**Your assignment**
Using the records that follow, reproduce exactly the lines starting at the line containing "Task: Click the 删除邮件 label" and ending at the line containing "This screenshot has width=800, height=639.". Include both end lines and no pictures.

**Data shown**
--- --- ---

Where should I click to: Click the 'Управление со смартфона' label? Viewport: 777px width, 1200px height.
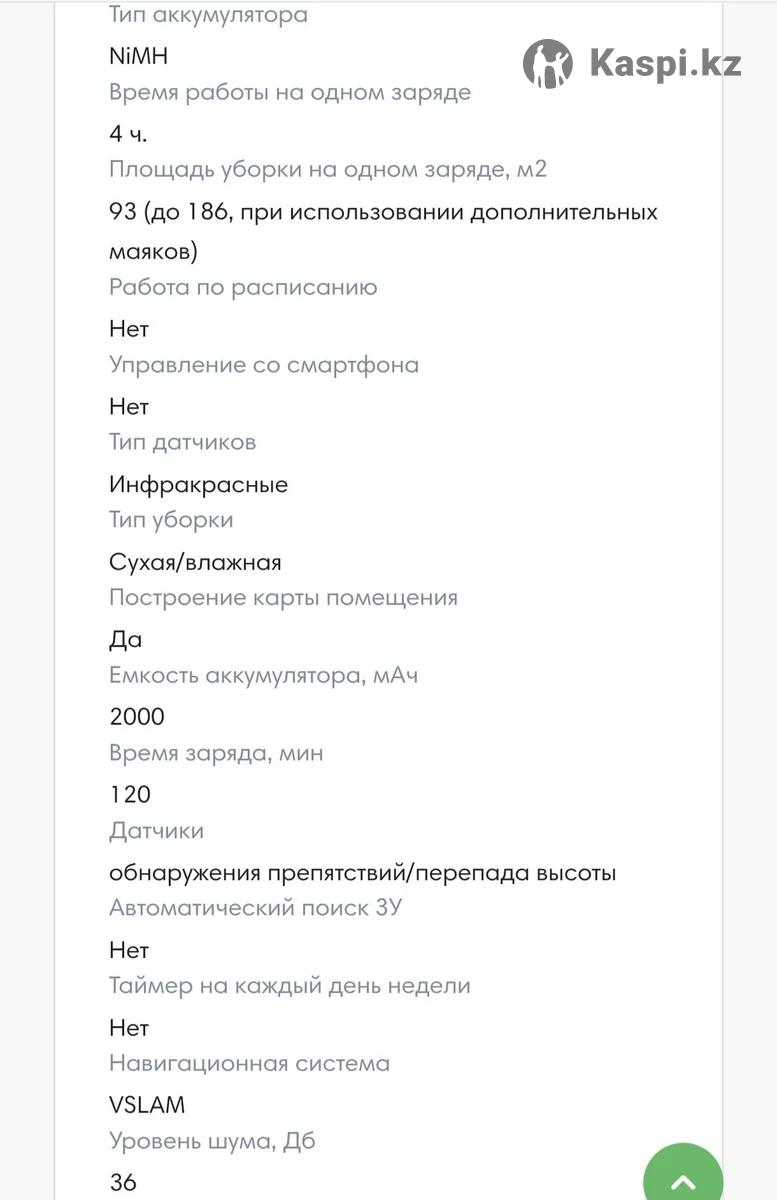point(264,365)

--- --- ---

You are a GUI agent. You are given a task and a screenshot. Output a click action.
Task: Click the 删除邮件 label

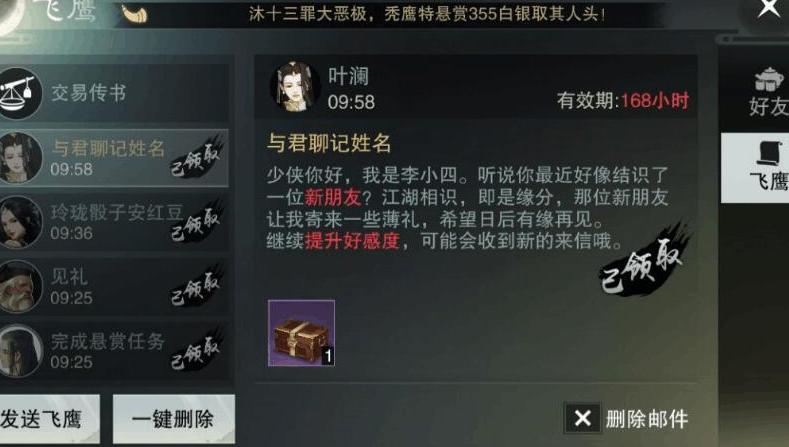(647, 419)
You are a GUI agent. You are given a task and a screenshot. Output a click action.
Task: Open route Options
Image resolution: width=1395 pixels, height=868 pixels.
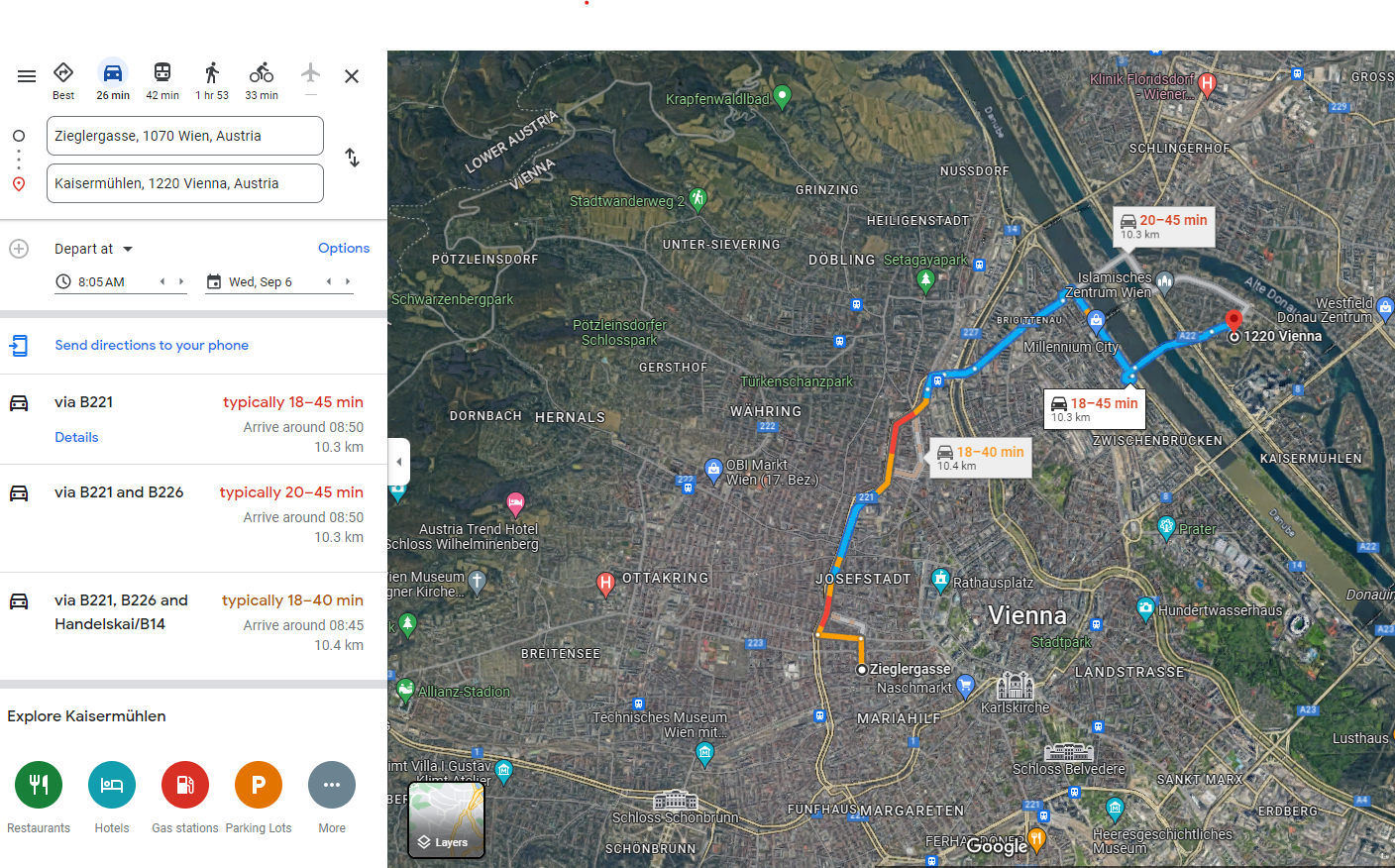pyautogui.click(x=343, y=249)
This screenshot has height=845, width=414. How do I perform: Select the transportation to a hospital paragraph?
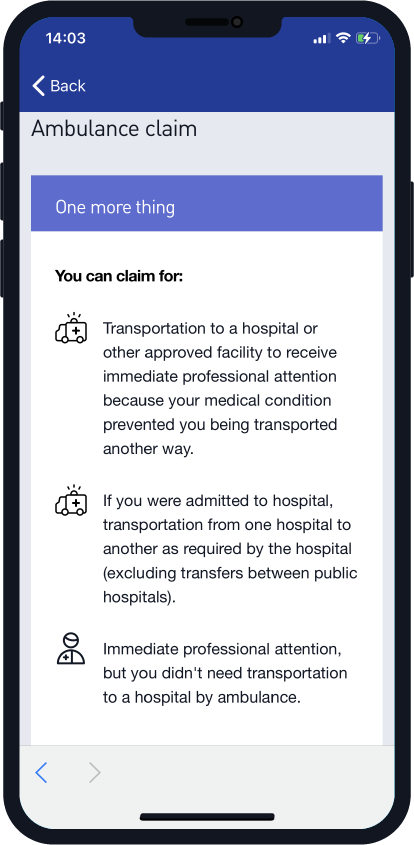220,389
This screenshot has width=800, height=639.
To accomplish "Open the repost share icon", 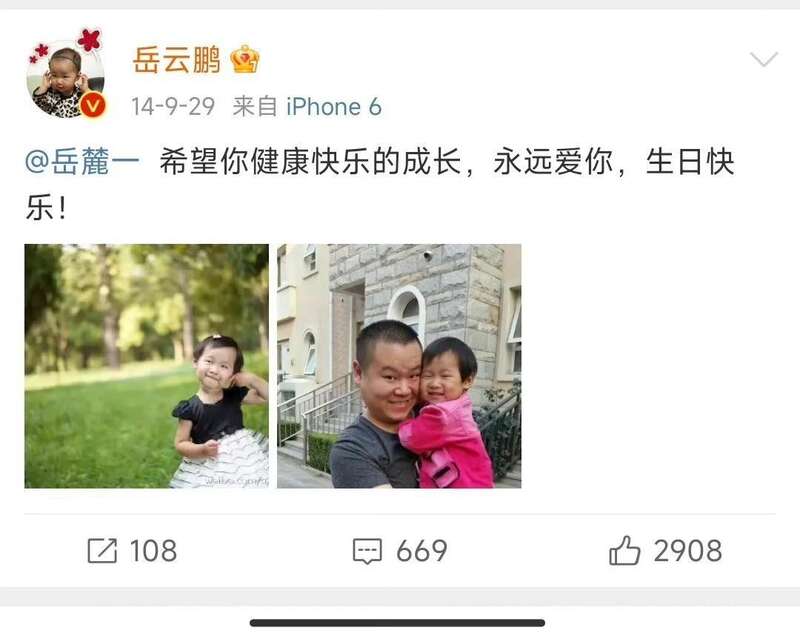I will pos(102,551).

--- --- ---

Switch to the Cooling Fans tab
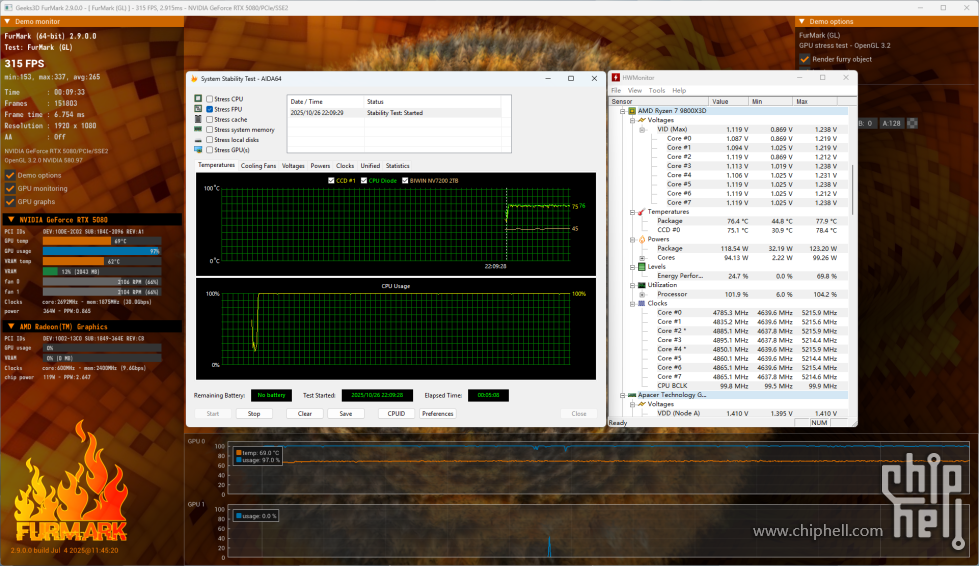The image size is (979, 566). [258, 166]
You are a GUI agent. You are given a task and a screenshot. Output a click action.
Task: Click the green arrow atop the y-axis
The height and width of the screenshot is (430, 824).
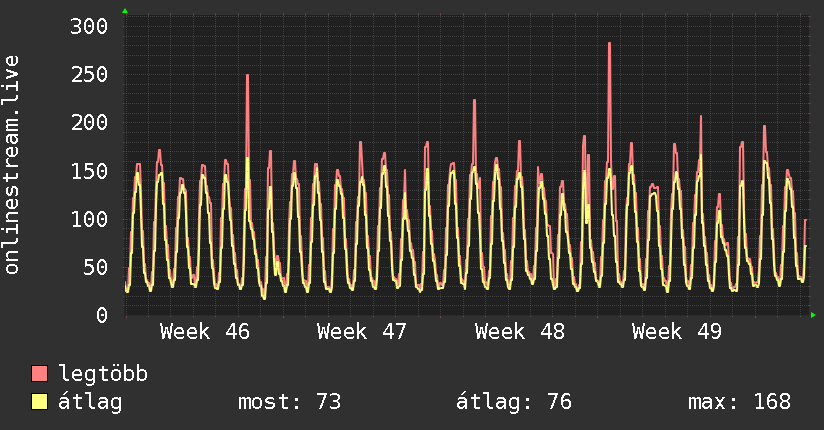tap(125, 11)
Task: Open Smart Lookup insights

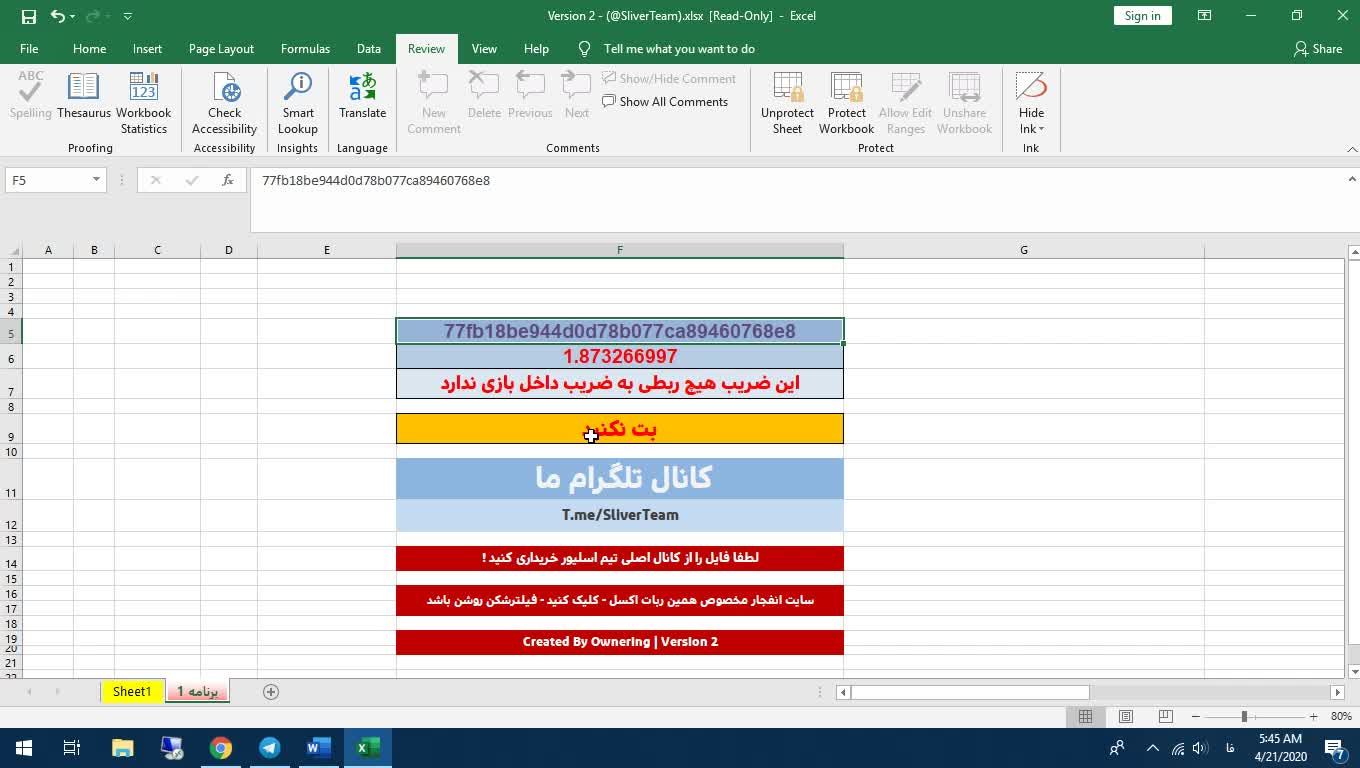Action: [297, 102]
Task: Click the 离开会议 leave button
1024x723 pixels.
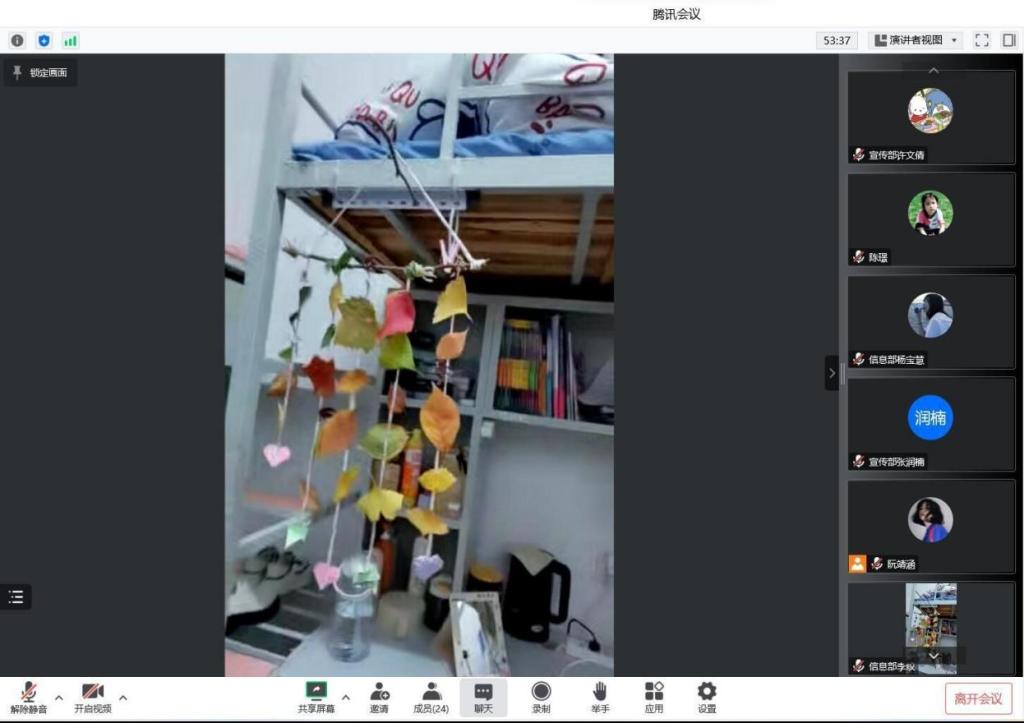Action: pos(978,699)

--- --- ---

**Task output**
Task: Click the 删除邮件 label

(647, 419)
You are a GUI agent. You are given a task and a screenshot. Output a click action.
Task: Open route Options
Image resolution: width=1395 pixels, height=868 pixels.
pyautogui.click(x=343, y=249)
This screenshot has height=845, width=414. How do I perform: Select the transportation to a hospital paragraph?
220,389
This screenshot has width=800, height=639.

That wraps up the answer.